Il reparto offensivo dell’Atalanta sta vivendo una fase di profonda trasformazione, superando la consolidata formula del tridente per abbracciare una maggiore abbondanza di soluzioni. Se il trio composto da Charles De Ketelaere, Gianluca Scamacca e Ademola Lookman rimane il punto di riferimento principale per il tecnico Raffaele Palladino, le recenti evoluzioni hanno ampliato notevolmente le opzioni a sua disposizione. L’arrivo di nuovi interpreti e la valorizzazione di giocatori già in rosa hanno trasformato l’attacco nerazzurro in un arsenale ricco e multiforme.
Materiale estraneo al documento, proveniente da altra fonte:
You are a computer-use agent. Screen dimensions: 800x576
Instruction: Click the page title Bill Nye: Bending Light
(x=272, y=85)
L’innesto di Raspadori come jolly offensivo
La novità più significativa del mercato di gennaio è rappresentata da Giacomo Raspadori, un acquisto che offre a Palladino una preziosa duttilità tattica. L’ex giocatore del Sassuolo è un vero e proprio jolly, capace di ricoprire più ruoli nel reparto avanzato: può agire come vice-Scamacca, operare come esterno in sostituzione di Lookman o essere impiegato da trequartista in un modulo a trazione anteriore. La sua freschezza atletica lo rende un candidato ideale per una maglia da titolare nella sfida contro il Parma, anche in considerazione del fatto che non è stato inserito nella lista UEFA e sarà quindi assente nella partita contro l’Union Saint-Gilloise. Il suo inserimento è visto anche come una mossa strategica in relazione alle voci di mercato che circondano Lookman.
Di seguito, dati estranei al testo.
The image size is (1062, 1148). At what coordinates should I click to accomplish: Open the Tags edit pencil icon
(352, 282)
Le sorprese Zalewski e Krstovic
Oltre a Raspadori, l’attacco atalantino ha scoperto due risorse inaspettate. Nicola Zalewski, dopo aver faticato nel ruolo di esterno a tutta fascia, ha trovato una nuova dimensione come incursore offensivo, fornendo un’alternativa tattica efficace e tatticamente più ordinata rispetto a Lookman. Parallelamente, si è assistito all’ascesa di Nikola Krstovic, che si è trasformato da elemento misterioso a un vice-bomber affidabile. Con una media di quattro gol nelle ultime quattro partite, Krstovic garantisce che l’attacco della Dea non perda incisività anche quando Scamacca ha bisogno di rifiatare.